What is required: The full listing should be set down exactly as it reads.

Exercise data:

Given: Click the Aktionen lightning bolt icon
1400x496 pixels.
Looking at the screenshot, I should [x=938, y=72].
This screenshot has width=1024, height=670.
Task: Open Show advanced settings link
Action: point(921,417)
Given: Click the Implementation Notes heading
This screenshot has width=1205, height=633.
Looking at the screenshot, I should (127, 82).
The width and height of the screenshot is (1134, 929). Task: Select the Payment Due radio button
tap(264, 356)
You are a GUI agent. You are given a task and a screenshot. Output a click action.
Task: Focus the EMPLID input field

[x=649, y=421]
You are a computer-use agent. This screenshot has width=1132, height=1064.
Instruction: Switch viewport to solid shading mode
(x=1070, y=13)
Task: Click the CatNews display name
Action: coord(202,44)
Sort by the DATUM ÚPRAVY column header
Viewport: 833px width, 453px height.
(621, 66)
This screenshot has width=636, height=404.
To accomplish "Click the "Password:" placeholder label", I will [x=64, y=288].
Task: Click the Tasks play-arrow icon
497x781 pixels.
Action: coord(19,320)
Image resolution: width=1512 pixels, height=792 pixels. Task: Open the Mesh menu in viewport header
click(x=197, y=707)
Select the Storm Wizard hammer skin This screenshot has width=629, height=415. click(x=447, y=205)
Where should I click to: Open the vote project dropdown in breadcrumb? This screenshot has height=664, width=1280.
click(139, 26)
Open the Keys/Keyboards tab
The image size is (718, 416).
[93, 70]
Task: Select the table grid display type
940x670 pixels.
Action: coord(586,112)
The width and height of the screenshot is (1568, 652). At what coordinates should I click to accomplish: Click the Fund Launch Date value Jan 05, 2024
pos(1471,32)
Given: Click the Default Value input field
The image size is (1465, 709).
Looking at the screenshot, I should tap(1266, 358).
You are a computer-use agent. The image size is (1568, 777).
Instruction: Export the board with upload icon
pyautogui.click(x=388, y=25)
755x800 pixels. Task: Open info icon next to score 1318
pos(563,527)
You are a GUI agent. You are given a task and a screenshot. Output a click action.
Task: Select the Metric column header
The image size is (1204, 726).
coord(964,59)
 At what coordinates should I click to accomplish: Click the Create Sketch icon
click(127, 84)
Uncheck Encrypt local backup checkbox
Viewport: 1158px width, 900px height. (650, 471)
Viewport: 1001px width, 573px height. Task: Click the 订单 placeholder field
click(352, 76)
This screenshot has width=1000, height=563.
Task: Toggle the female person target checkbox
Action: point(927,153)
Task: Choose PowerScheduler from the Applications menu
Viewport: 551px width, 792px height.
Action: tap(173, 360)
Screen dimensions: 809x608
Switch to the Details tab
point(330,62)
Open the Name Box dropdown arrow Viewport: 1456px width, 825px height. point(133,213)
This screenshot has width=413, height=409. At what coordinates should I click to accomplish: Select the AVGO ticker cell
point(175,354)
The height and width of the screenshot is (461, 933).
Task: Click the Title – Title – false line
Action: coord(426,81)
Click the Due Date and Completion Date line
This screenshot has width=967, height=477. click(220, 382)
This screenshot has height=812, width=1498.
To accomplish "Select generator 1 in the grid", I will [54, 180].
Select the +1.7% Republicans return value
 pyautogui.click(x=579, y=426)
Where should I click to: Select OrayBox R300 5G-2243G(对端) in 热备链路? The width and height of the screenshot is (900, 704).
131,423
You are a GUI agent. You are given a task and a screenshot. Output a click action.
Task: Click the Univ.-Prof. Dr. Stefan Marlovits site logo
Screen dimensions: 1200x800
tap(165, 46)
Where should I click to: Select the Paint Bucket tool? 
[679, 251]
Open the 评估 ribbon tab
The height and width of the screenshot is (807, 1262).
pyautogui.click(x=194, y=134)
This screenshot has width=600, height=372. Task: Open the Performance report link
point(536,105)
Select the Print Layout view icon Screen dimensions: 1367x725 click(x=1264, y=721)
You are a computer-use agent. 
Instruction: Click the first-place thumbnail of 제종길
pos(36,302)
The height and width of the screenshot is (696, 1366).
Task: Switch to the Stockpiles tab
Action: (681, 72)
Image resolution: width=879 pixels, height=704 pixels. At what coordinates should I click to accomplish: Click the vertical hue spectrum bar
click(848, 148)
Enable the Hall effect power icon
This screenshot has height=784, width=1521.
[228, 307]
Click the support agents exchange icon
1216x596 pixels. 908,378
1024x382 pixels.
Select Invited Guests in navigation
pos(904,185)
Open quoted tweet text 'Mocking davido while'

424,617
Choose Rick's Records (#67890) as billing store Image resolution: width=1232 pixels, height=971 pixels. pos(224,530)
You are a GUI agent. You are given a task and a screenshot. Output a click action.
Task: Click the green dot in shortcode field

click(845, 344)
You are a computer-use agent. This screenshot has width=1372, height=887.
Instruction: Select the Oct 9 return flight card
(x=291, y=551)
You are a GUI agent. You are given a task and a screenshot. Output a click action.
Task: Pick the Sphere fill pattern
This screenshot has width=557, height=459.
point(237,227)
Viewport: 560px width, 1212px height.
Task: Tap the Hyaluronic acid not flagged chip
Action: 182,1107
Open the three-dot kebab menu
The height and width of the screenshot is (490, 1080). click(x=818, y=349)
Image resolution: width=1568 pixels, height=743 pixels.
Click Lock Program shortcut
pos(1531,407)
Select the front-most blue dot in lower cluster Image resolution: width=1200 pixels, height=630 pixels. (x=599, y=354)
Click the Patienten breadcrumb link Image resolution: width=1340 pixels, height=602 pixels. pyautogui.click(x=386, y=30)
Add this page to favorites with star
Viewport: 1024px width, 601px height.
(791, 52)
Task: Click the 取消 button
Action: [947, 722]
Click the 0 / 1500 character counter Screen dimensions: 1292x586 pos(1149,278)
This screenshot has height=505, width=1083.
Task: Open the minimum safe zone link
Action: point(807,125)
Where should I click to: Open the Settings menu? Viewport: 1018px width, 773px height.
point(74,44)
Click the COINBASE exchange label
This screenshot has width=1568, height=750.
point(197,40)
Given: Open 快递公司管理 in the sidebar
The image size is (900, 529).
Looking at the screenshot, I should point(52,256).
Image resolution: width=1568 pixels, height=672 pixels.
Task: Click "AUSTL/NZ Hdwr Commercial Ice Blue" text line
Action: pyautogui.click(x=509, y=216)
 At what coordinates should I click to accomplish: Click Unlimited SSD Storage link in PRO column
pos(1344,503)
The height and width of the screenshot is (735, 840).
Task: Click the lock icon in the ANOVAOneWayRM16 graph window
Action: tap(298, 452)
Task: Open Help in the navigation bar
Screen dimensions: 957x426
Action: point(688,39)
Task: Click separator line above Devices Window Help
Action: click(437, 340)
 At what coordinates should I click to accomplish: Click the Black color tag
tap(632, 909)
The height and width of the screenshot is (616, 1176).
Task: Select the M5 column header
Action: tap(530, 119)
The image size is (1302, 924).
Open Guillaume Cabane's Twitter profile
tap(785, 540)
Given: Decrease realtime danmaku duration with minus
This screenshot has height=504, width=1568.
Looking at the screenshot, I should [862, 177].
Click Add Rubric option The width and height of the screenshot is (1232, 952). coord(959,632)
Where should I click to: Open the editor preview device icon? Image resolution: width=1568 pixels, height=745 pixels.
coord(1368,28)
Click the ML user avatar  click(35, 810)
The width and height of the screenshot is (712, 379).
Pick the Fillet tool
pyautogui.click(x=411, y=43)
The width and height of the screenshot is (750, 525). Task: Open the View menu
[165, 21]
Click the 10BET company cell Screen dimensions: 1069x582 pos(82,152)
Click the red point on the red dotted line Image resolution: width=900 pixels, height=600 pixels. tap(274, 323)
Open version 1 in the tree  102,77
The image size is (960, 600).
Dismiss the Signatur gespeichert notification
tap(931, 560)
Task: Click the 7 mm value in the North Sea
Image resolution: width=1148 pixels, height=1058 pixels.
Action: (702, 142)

Solution for this exercise:
Given: Click the Aktionen lightning bolt icon
1400x496 pixels.
Looking at the screenshot, I should [x=938, y=72].
This screenshot has width=1024, height=670.
Task: Open Show advanced settings link
Action: point(921,417)
Given: Click the Implementation Notes heading
This screenshot has width=1205, height=633.
Looking at the screenshot, I should (127, 82).
The width and height of the screenshot is (1134, 929). Task: Select the Payment Due radio button
tap(264, 356)
You are a GUI agent. You are given a task and a screenshot. Output a click action.
Task: Focus the EMPLID input field

[x=649, y=421]
You are a computer-use agent. This screenshot has width=1132, height=1064.
Instruction: Switch viewport to solid shading mode
(x=1070, y=13)
Task: Click the CatNews display name
Action: coord(202,44)
Sort by the DATUM ÚPRAVY column header
Viewport: 833px width, 453px height.
(621, 66)
This screenshot has width=636, height=404.
To accomplish "Click the "Password:" placeholder label", I will [x=64, y=288].
Task: Click the Tasks play-arrow icon
497x781 pixels.
Action: coord(19,320)
Image resolution: width=1512 pixels, height=792 pixels. Task: Open the Mesh menu in viewport header
click(x=197, y=707)
Select the Storm Wizard hammer skin This screenshot has width=629, height=415. click(x=447, y=205)
Where should I click to: Open the vote project dropdown in breadcrumb? This screenshot has height=664, width=1280.
click(139, 26)
Open the Keys/Keyboards tab
The image size is (718, 416).
[93, 70]
Task: Select the table grid display type
940x670 pixels.
Action: coord(586,112)
The width and height of the screenshot is (1568, 652). At what coordinates should I click to accomplish: Click the Fund Launch Date value Jan 05, 2024
pos(1471,32)
Given: Click the Default Value input field
The image size is (1465, 709).
Looking at the screenshot, I should tap(1266, 358).
You are a computer-use agent. The image size is (1568, 777).
Instruction: Export the board with upload icon
pyautogui.click(x=388, y=25)
755x800 pixels. Task: Open info icon next to score 1318
pos(563,527)
You are a GUI agent. You are given a task and a screenshot. Output a click action.
Task: Select the Metric column header
The image size is (1204, 726).
coord(964,59)
 At what coordinates should I click to accomplish: Click the Create Sketch icon
click(127, 84)
Uncheck Encrypt local backup checkbox
Viewport: 1158px width, 900px height. (650, 471)
Viewport: 1001px width, 573px height. Task: Click the 订单 placeholder field
click(352, 76)
This screenshot has width=1000, height=563.
Task: Toggle the female person target checkbox
Action: point(927,153)
Task: Choose PowerScheduler from the Applications menu
Viewport: 551px width, 792px height.
Action: tap(173, 360)
Screen dimensions: 809x608
Switch to the Details tab
point(330,62)
Open the Name Box dropdown arrow Viewport: 1456px width, 825px height. point(133,213)
This screenshot has width=413, height=409. At what coordinates should I click to accomplish: Select the AVGO ticker cell
point(175,354)
The height and width of the screenshot is (461, 933).
Task: Click the Title – Title – false line
Action: coord(426,81)
Click the Due Date and Completion Date line
This screenshot has width=967, height=477. click(220, 382)
This screenshot has height=812, width=1498.
To accomplish "Select generator 1 in the grid", I will [54, 180].
Select the +1.7% Republicans return value
 pyautogui.click(x=579, y=426)
Where should I click to: Select OrayBox R300 5G-2243G(对端) in 热备链路? The width and height of the screenshot is (900, 704).
131,423
You are a GUI agent. You are given a task and a screenshot. Output a click action.
Task: Click the Univ.-Prof. Dr. Stefan Marlovits site logo
Screen dimensions: 1200x800
tap(165, 46)
Where should I click to: Select the Paint Bucket tool? 
[679, 251]
Open the 评估 ribbon tab
The height and width of the screenshot is (807, 1262).
pyautogui.click(x=194, y=134)
This screenshot has width=600, height=372. Task: Open the Performance report link
point(536,105)
Select the Print Layout view icon Screen dimensions: 1367x725 click(x=1264, y=721)
You are a computer-use agent. 
Instruction: Click the first-place thumbnail of 제종길
pos(36,302)
The height and width of the screenshot is (696, 1366).
Task: Switch to the Stockpiles tab
Action: (681, 72)
Image resolution: width=879 pixels, height=704 pixels. At what coordinates should I click to accomplish: Click the vertical hue spectrum bar
click(848, 148)
Enable the Hall effect power icon
This screenshot has height=784, width=1521.
[228, 307]
Click the support agents exchange icon
1216x596 pixels. 908,378
1024x382 pixels.
Select Invited Guests in navigation
pos(904,185)
Open quoted tweet text 'Mocking davido while'

424,617
Choose Rick's Records (#67890) as billing store Image resolution: width=1232 pixels, height=971 pixels. pos(224,530)
You are a GUI agent. You are given a task and a screenshot. Output a click action.
Task: Click the green dot in shortcode field

click(845, 344)
You are a computer-use agent. This screenshot has width=1372, height=887.
Instruction: Select the Oct 9 return flight card
(x=291, y=551)
You are a GUI agent. You are given a task and a screenshot. Output a click action.
Task: Pick the Sphere fill pattern
This screenshot has width=557, height=459.
point(237,227)
Viewport: 560px width, 1212px height.
Task: Tap the Hyaluronic acid not flagged chip
Action: 182,1107
Open the three-dot kebab menu
The height and width of the screenshot is (490, 1080). click(x=818, y=349)
Image resolution: width=1568 pixels, height=743 pixels.
Click Lock Program shortcut
pos(1531,407)
Select the front-most blue dot in lower cluster Image resolution: width=1200 pixels, height=630 pixels. (x=599, y=354)
Click the Patienten breadcrumb link Image resolution: width=1340 pixels, height=602 pixels. pyautogui.click(x=386, y=30)
Add this page to favorites with star
Viewport: 1024px width, 601px height.
(791, 52)
Task: Click the 取消 button
Action: [947, 722]
Click the 0 / 1500 character counter Screen dimensions: 1292x586 pos(1149,278)
This screenshot has height=505, width=1083.
Task: Open the minimum safe zone link
Action: point(807,125)
Where should I click to: Open the Settings menu? Viewport: 1018px width, 773px height.
point(74,44)
Click the COINBASE exchange label
This screenshot has width=1568, height=750.
point(197,40)
Given: Open 快递公司管理 in the sidebar
The image size is (900, 529).
Looking at the screenshot, I should point(52,256).
Image resolution: width=1568 pixels, height=672 pixels.
Task: Click "AUSTL/NZ Hdwr Commercial Ice Blue" text line
Action: pyautogui.click(x=509, y=216)
 At what coordinates should I click to accomplish: Click Unlimited SSD Storage link in PRO column
pos(1344,503)
The height and width of the screenshot is (735, 840).
Task: Click the lock icon in the ANOVAOneWayRM16 graph window
Action: tap(298, 452)
Task: Open Help in the navigation bar
Screen dimensions: 957x426
Action: point(688,39)
Task: Click separator line above Devices Window Help
Action: click(437, 340)
 At what coordinates should I click to accomplish: Click the Black color tag
tap(632, 909)
The height and width of the screenshot is (616, 1176).
Task: Select the M5 column header
Action: tap(530, 119)
The image size is (1302, 924).
Open Guillaume Cabane's Twitter profile
tap(785, 540)
Given: Decrease realtime danmaku duration with minus
This screenshot has height=504, width=1568.
Looking at the screenshot, I should [862, 177].
Click Add Rubric option The width and height of the screenshot is (1232, 952). coord(959,632)
Where should I click to: Open the editor preview device icon? Image resolution: width=1568 pixels, height=745 pixels.
coord(1368,28)
Click the ML user avatar  click(35, 810)
The width and height of the screenshot is (712, 379).
Pick the Fillet tool
pyautogui.click(x=411, y=43)
The width and height of the screenshot is (750, 525). Task: Open the View menu
[165, 21]
Click the 10BET company cell Screen dimensions: 1069x582 pos(82,152)
Click the red point on the red dotted line Image resolution: width=900 pixels, height=600 pixels. tap(274, 323)
Open version 1 in the tree  102,77
The image size is (960, 600).
Dismiss the Signatur gespeichert notification
tap(931, 560)
Task: Click the 7 mm value in the North Sea
Image resolution: width=1148 pixels, height=1058 pixels.
Action: (702, 142)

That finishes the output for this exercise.